Anti human cd8 apc h7

Sorted CD38⁺ and CD38^- CD8⁺ T cells were plated at 50,000 cells/well in RPMI 1640 containing 25 mM Hepes, 2 mM L-glutamine (Invitrogen), and supplemented with 10 units/mL of Penicillin (Life Technologies), 10 μg/mL of Streptomycin (Life Technologies) and 10% fetal bovine serum (Life Technologies) in a 96-well plate pre-coated overnight with 10 μg/mL of anti-human CD3 OKT3 antibody (Biolegend) together with 0.75x10⁶ cells/mL autologous CD8^- cells, anti-human CD107a-FITC (Biolegend, 1:200 dilution) and 1 μg/mL of co-stimulatory antibodies anti-human CD28 and anti-human CD49d (Becton Dickinson) for 5 hours at 37°C in an atmosphere of 5% C0₂. Following stimulation, cells were resuspended in 20 μl of staining buffer containing anti-human CD4-BV510 (Biolegend, 1:200 dilution), anti-human CD8-APC-H7 (Becton Dickinson, 1:400 dilution) for 20 minutes at 4°C, washed and resuspended in staining buffer before acquisition on LSR Fortessa 4 (Becton Dickinson) with Diva software. FlowJo version 6.0 was used for gating.

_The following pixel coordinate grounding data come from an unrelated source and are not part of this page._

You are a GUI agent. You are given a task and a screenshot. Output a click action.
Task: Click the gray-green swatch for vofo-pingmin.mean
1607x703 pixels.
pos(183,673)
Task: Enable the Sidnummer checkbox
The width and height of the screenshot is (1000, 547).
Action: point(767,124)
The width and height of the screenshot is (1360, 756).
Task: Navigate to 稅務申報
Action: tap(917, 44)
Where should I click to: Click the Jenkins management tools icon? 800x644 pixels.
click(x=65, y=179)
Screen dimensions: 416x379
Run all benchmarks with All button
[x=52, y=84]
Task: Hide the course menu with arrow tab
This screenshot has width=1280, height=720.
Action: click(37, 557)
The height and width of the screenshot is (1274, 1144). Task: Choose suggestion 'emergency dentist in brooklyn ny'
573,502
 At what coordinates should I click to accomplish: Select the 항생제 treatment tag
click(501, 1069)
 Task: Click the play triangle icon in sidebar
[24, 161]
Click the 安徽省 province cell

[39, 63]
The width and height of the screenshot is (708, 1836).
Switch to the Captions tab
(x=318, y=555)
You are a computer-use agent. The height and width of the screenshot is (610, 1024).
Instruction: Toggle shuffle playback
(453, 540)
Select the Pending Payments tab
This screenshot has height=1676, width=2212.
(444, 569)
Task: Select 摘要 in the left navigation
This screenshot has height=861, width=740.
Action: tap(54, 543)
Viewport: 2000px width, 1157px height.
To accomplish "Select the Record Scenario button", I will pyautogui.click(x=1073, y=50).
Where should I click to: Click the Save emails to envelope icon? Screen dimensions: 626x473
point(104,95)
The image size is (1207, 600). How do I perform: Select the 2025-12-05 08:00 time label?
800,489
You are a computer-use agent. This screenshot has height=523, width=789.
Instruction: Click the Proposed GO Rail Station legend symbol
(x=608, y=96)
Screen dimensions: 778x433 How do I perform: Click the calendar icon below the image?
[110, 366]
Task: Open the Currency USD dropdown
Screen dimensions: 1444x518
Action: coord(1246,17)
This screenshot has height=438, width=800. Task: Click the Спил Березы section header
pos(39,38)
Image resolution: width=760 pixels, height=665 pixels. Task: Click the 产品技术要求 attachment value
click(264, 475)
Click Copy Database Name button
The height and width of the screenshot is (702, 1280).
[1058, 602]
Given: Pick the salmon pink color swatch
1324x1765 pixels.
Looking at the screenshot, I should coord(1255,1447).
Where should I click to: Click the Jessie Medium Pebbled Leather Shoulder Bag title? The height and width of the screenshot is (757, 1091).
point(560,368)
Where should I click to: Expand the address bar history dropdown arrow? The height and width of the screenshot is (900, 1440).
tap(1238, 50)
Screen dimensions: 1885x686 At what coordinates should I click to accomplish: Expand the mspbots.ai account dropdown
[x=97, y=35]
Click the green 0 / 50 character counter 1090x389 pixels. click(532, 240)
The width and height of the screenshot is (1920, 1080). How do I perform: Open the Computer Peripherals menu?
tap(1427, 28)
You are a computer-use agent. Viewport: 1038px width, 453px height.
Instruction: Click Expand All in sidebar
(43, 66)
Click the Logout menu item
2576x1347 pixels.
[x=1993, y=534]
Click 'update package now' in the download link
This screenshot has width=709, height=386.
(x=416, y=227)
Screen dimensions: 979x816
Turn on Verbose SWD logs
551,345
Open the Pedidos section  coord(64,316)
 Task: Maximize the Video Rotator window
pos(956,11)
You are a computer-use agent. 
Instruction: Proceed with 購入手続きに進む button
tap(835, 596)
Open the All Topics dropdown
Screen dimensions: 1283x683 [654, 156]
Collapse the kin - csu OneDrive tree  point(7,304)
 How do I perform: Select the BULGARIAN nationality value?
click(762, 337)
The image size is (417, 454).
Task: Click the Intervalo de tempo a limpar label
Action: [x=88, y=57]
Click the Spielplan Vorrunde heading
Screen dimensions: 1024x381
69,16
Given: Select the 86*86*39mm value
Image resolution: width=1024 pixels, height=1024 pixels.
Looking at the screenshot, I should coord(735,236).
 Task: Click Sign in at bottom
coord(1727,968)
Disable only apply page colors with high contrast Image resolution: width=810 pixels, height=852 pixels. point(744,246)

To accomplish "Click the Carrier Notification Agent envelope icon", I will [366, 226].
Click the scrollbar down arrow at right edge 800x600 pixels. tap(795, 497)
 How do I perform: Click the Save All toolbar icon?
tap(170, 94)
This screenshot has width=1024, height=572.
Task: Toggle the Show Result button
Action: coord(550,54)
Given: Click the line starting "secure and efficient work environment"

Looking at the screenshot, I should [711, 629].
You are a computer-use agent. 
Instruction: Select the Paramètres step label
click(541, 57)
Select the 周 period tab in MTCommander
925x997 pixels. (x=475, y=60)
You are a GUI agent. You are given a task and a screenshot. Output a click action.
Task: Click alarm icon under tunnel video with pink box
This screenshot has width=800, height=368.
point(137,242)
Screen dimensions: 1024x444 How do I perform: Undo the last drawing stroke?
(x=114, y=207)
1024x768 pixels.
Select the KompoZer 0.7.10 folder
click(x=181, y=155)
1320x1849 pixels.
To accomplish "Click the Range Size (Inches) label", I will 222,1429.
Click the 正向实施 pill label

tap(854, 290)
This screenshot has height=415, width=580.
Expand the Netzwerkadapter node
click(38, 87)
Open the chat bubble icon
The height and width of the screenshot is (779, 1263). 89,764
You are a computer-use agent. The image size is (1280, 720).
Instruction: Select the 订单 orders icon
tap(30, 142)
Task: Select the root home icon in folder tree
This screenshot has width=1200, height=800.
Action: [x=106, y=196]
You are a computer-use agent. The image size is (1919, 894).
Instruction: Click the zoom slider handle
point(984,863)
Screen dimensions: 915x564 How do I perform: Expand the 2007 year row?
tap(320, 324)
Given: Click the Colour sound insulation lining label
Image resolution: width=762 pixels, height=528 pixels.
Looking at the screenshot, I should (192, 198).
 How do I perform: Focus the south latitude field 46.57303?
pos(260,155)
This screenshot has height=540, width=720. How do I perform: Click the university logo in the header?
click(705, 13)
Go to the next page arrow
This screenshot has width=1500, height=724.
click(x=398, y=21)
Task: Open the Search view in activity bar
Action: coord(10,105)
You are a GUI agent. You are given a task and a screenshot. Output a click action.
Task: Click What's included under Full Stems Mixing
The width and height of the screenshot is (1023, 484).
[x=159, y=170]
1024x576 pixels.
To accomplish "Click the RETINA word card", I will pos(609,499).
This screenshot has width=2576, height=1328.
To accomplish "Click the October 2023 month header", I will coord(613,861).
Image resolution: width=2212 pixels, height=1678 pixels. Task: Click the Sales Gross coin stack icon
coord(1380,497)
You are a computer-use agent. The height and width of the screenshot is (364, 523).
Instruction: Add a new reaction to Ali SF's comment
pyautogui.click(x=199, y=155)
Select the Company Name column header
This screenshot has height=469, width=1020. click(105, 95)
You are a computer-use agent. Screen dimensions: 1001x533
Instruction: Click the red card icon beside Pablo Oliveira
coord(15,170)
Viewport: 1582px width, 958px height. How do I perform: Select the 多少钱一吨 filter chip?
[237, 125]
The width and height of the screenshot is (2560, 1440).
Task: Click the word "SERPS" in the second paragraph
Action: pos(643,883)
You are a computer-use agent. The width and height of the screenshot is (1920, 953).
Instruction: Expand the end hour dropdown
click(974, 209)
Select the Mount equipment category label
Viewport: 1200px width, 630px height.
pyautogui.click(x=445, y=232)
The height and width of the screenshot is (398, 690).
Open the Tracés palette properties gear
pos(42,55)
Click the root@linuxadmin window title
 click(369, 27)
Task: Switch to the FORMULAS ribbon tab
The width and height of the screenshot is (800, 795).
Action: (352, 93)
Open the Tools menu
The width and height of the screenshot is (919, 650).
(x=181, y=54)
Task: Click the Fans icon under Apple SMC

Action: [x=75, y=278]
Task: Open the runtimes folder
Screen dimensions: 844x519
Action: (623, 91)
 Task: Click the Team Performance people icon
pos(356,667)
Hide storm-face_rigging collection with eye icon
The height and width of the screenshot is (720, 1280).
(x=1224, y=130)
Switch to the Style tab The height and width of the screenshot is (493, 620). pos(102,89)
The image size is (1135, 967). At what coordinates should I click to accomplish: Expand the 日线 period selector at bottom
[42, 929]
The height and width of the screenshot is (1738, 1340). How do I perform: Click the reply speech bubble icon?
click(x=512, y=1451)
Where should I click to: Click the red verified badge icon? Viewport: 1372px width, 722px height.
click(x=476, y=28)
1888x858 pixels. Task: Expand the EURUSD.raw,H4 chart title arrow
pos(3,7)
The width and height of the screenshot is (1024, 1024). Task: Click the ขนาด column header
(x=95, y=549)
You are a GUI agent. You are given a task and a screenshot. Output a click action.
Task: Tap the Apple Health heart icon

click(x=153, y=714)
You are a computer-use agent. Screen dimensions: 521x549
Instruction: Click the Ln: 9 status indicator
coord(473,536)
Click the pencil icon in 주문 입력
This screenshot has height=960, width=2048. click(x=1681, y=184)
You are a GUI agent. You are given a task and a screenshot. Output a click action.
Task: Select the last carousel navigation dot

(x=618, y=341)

Staining buffer was PBS supplemented with 0.5% FCS and 4 mM EDTA. Whole blood collected in Lithium Heparin vacutainers was lysed and fixed with BD FACS lysing solution (Becton Dickinson) and lymphocytes permeabilized with BD FACS permeabilising solution 2 (Becton Dickinson) according to the manufacturer’s instructions. Cells were then resuspended in 50 μl of staining buffer containing anti-human CD4-BV510 (Becton Dickinson, 1:200 dilution), anti-human CD8-APC-H7 (Becton Dickinson, 1:400 dilution), anti-human CD19-PE-Cy7 (Biolegend, 1:200 dilution), anti-human CD38-APC (Biolegend, 1:400 dilution), anti-human Perforin-PE (Biolegend, 1:400 dilution), anti-human Granzyme B-Pacific Blue (Biolegend, 1:400 dilution) and 1 μl of human Fc receptor blocking solution (Human TruStain FcX, Biolegend) for 30 minutes at room temperature, washed and resuspended in staining buffer before acquisition on LSR Fortessa 4 (Becton Dickinson) with Diva software. FlowJo software version 6.0 was used for gating.

CD38⁺ CD8⁺ T cells, CD38^- CD8⁺ T cells as well as CD8^- cells were sorted from freshly isolated PBMC. Approximately 10x10⁶ cells were resuspended in 50 μl of staining buffer containing anti-human CD4-BV510 (Biolegend, 1:200 dilution), anti-human CD8-APC-H7 (Becton Dickinson, 1:400 dilution) and anti-human CD38-PerCpCy5.5 (Biolegend, 1:400 dilution) for 20 minutes at 4°C, washed and resuspended in staining buffer. Just before the sorting, 1 μg/mL of propidium iodide (Sigma-Aldrich) was added to allow for assessment of viability. Pi^-CD8⁺CD4^-CD38⁺, Pi^-CD8⁺CD4^-CD38^-, and Pi^-CD8^- cells were sorted using a BD Aria III cell sorter (Becton Dickinson) directly in staining buffer and kept on ice until further use for in vitro assays.